Though I have been giving live performances since childhood and many had heard of me, the fame Bollywood songs gave me is enormous. That’s the biggest point.”

Her other hit songs include Tumhi Ho Bandhu from Cocktail and Mora Piya from Raajneeti. Though most of her songs are hits, she has only sung a handful of songs in her 14-year Bollywood career. “I’m very choosy. When I choose a song, my first preference is always the lyrics. Nowadays, most of the songs are missing the poetic element it. The standard is stooping lower day-by-day. All the songs I have sung have the poetic touch. If my priority is met, the other factors like the director and the cast won’t matter to me. I’ll happily go and record the song.

Recently, I sung Khalipan Shor Kare for the movie Paharganj. It’s a beautiful classical based song with meaningful lyrics.”

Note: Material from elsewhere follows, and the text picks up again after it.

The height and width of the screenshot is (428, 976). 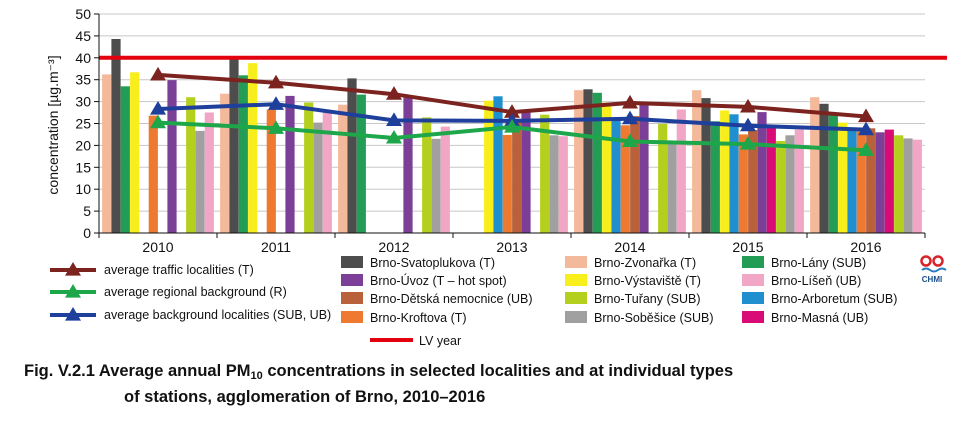 What do you see at coordinates (83, 102) in the screenshot?
I see `y-tick-label: 30` at bounding box center [83, 102].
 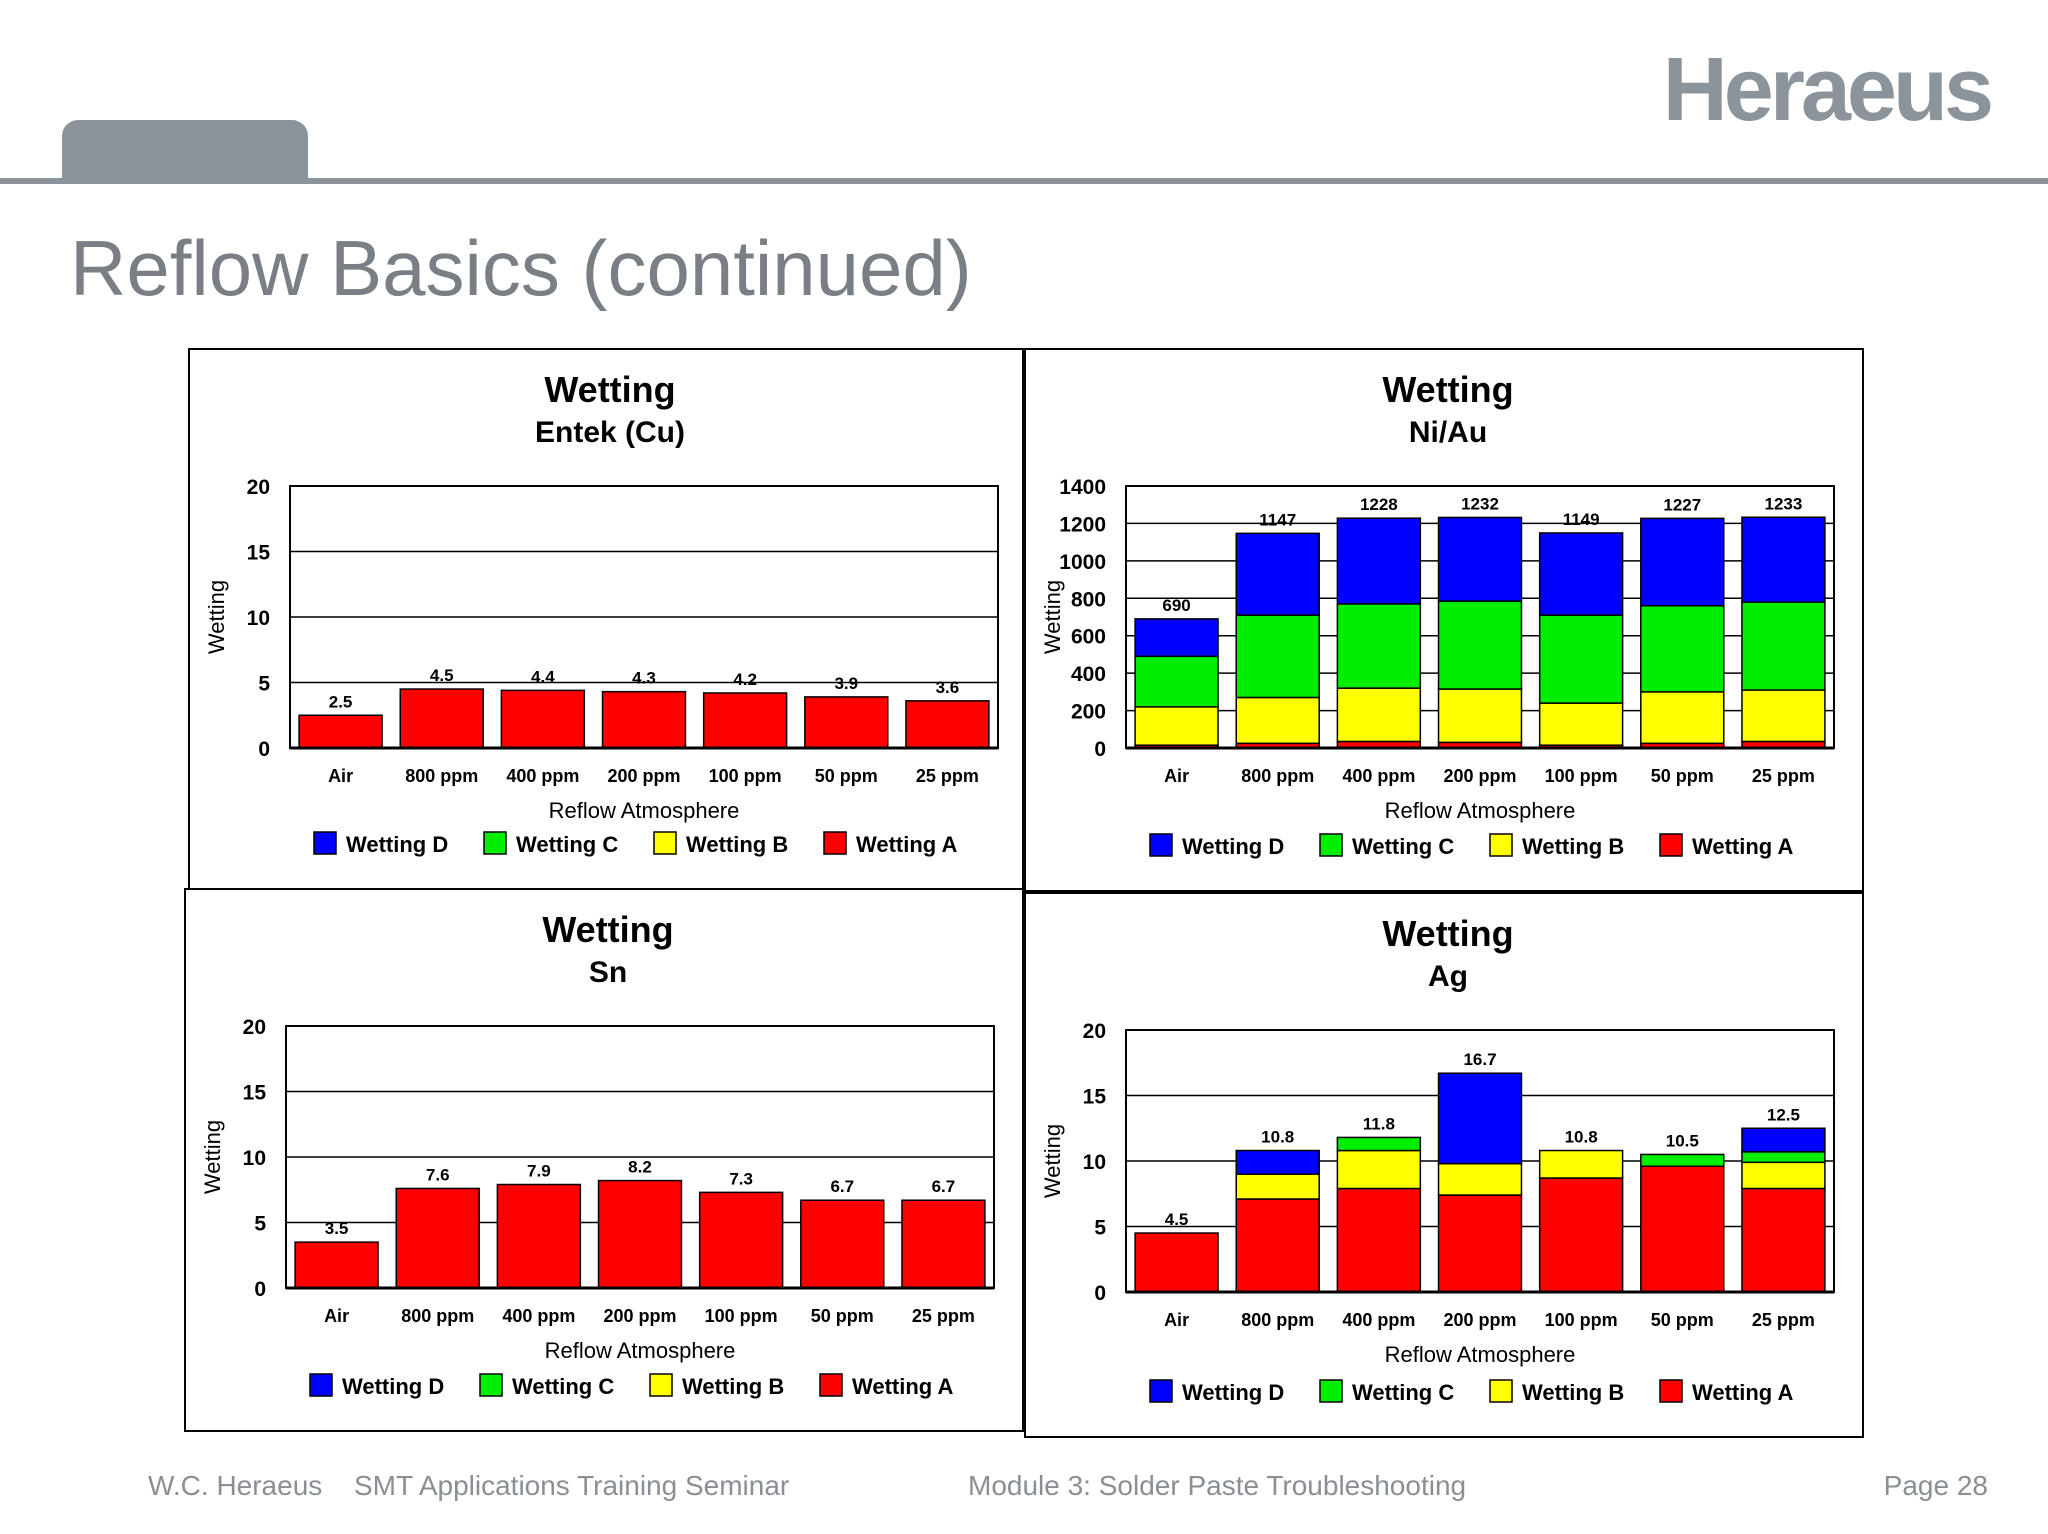 I want to click on data-label: 1227, so click(x=1682, y=504).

Her independent song Mahi was released by Spinnin’ Records recently and that topped the charts. She believes that her songs should give a good message to society. She asserts that the music world is vast beyond Bollywood. She’s currently working on her dream project Mein Kavita Hoon. “It deals with only poetry and I will be singing only poems. I will bring one poet to the show and they will recite their poetry. I will compose their poetry, ghazals or whatever they have written. The show will be dedicated to the particular poet only. The project started with Waseem Barelvi. I’ve a long list of poets and I’m planning to do the show globally. The project will feature contemporary and classic poets. I’m very focussed on the project.”

She has also composed music for three movies. Being a composer from childhood, she says the entry into music direction was accidental. She has also done six music albums, with the last one Trance with Khusorow being released in 2014. “The commercial angle won’t work with me while I’m composing music. I like to have the freedom to work. I do music according to the mood and flow.”

She believes that the scene of independent music is very good in India. With more bands and independent songs coming out well, people will realise that music is not confined to movie songs alone. She also leads the Sufi band Karwaan, which performs in India and abroad. She has also sung for a Kannada movie. “I listen to South music. I wish to sing a Malayalam song soon. By God’s grace all my songs have been noticed. I wish people continue to love me and my songs,” she wraps up.